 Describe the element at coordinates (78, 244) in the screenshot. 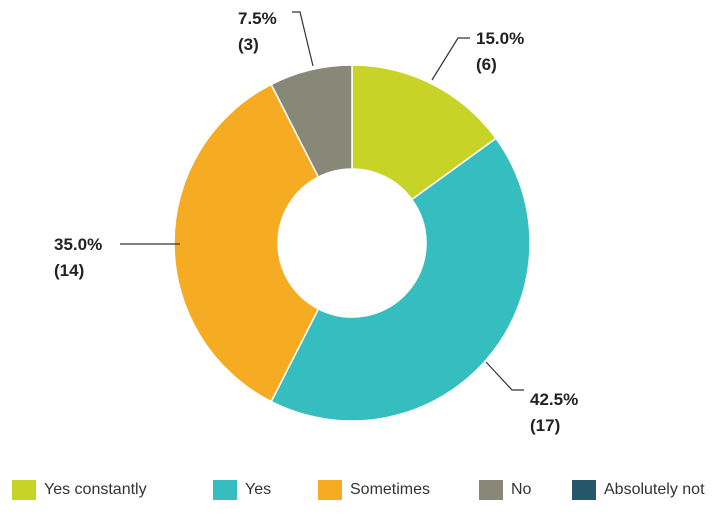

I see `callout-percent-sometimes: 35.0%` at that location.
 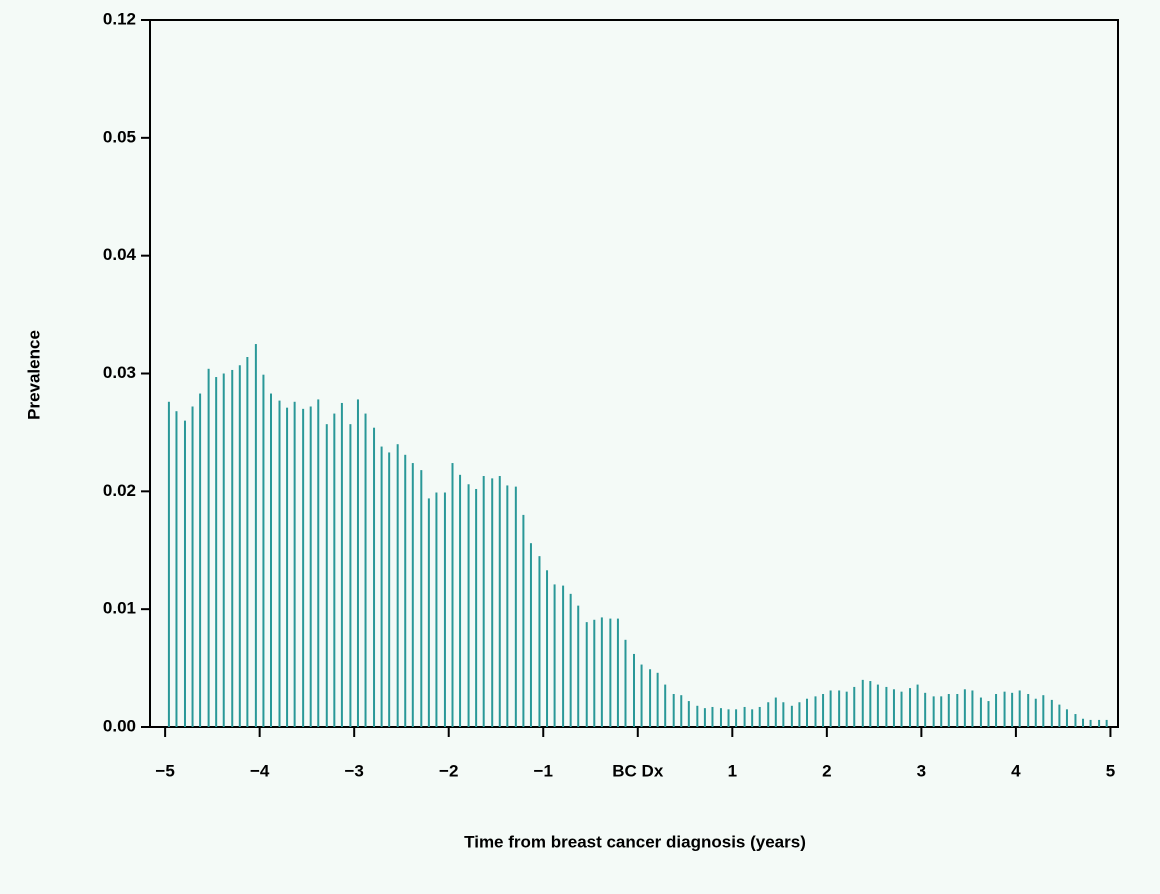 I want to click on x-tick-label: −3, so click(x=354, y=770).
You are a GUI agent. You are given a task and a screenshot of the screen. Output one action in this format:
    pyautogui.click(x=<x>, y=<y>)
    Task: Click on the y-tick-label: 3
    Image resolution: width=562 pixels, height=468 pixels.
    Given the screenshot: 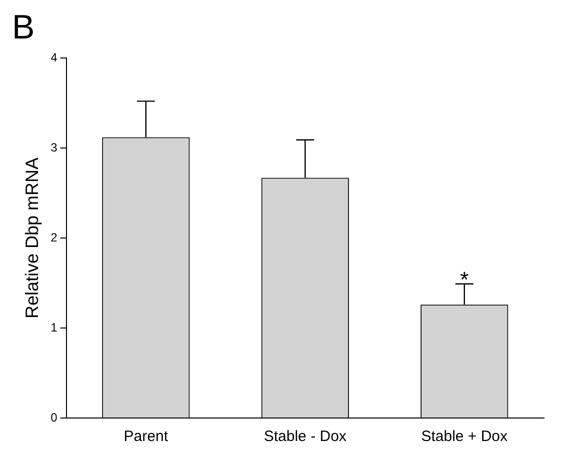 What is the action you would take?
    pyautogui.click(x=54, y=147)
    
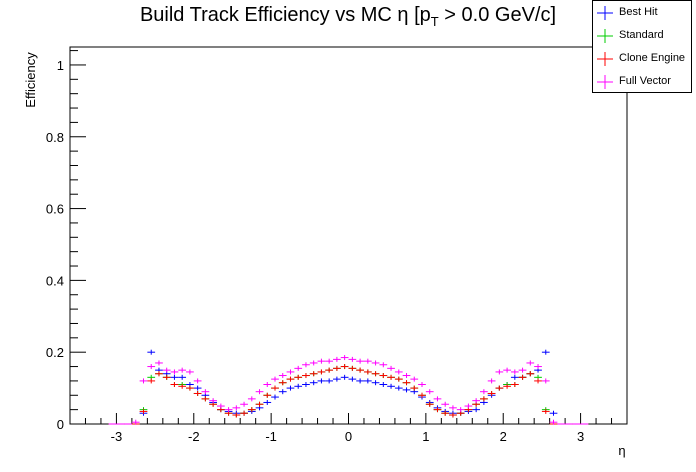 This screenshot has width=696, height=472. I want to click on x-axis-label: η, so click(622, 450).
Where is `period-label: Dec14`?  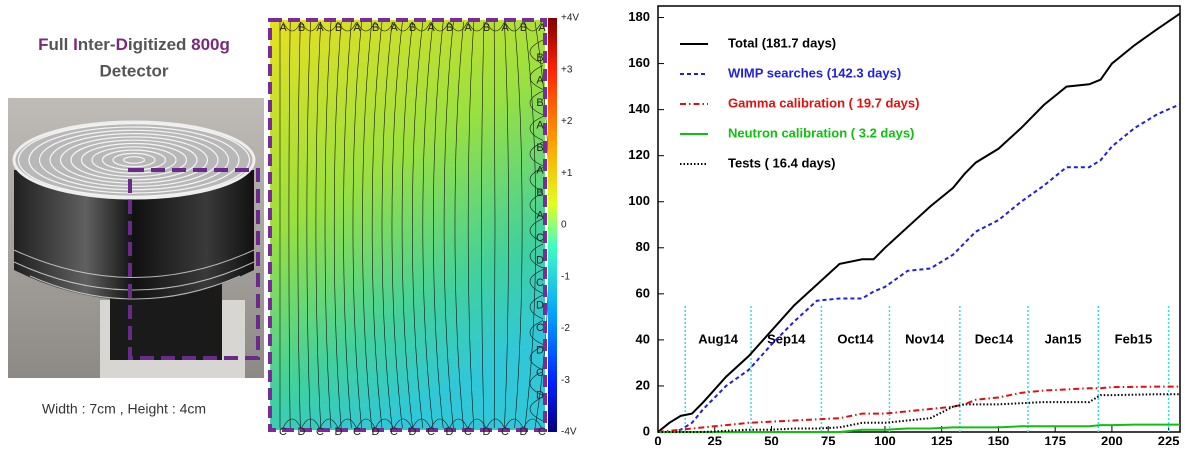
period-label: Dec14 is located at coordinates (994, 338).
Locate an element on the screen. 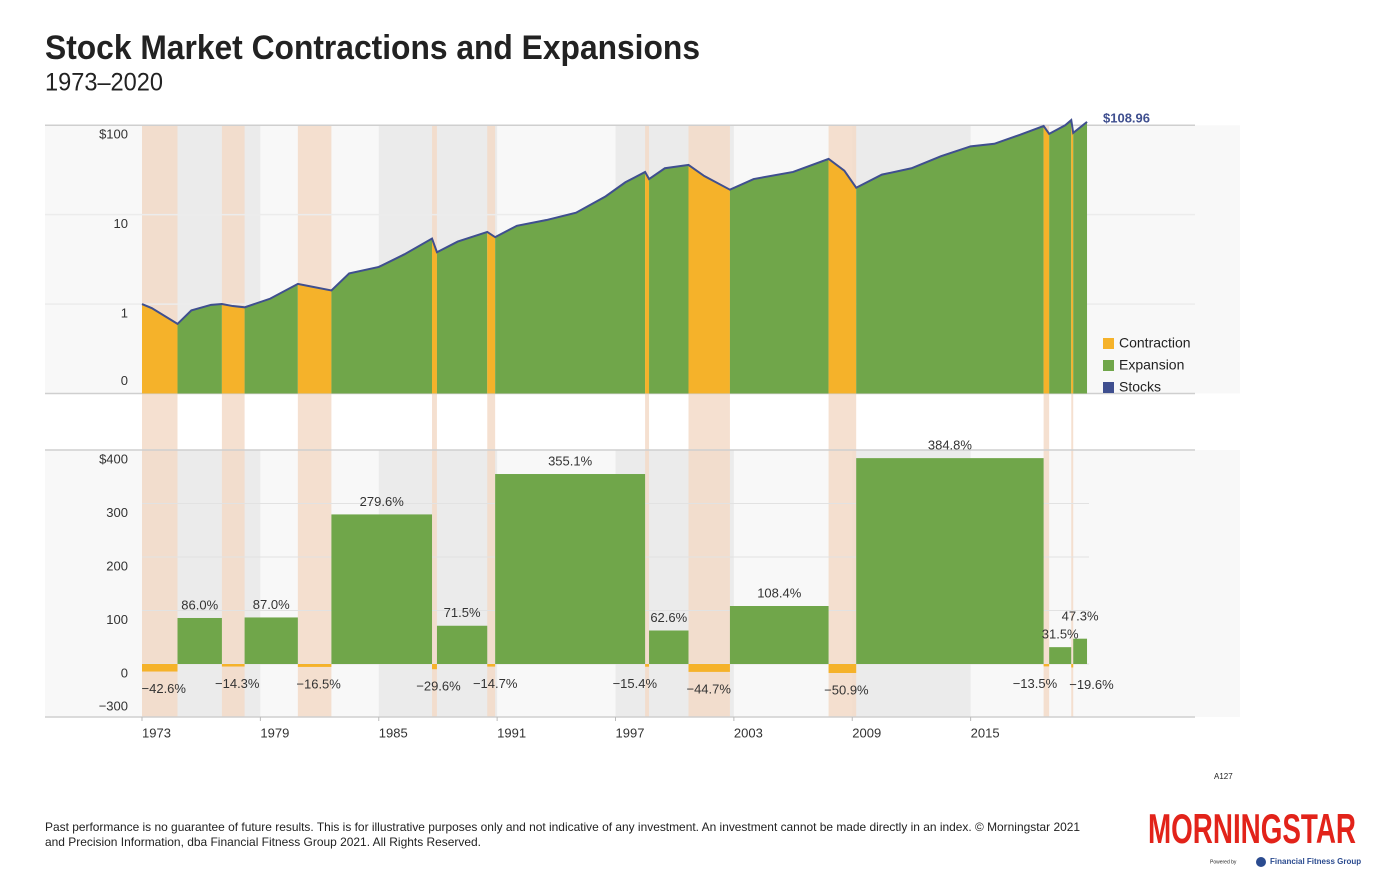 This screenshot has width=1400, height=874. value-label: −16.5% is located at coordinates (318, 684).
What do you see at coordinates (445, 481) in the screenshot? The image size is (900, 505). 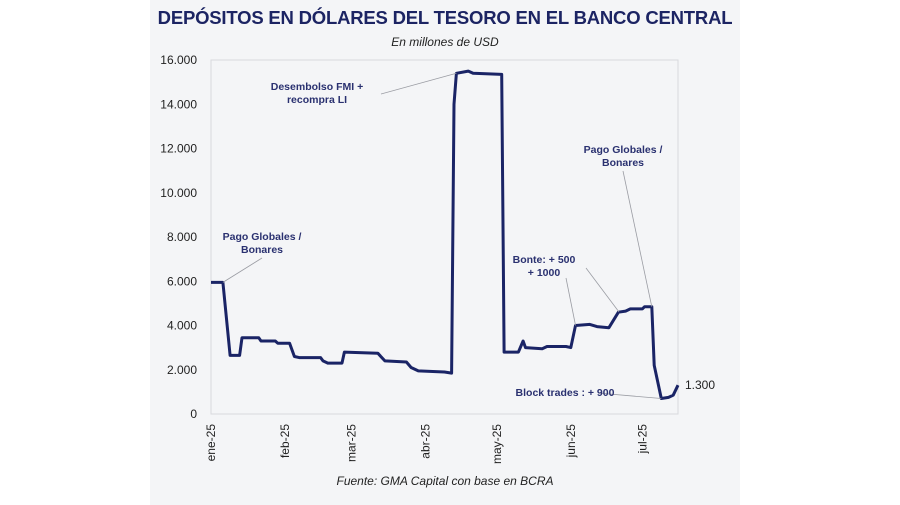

**EXERCISE INSTRUCTIONS**
Copy the lines word for word, in the stretch from the start of the records through the line containing "I want to click on x-tick-label: −3, so". Leave the pictures out of your copy.

**SOLUTION BELOW**
 Describe the element at coordinates (78, 244) in the screenshot. 

I see `callout-percent-sometimes: 35.0%` at that location.
  I want to click on x-tick-label: −3, so click(x=354, y=770).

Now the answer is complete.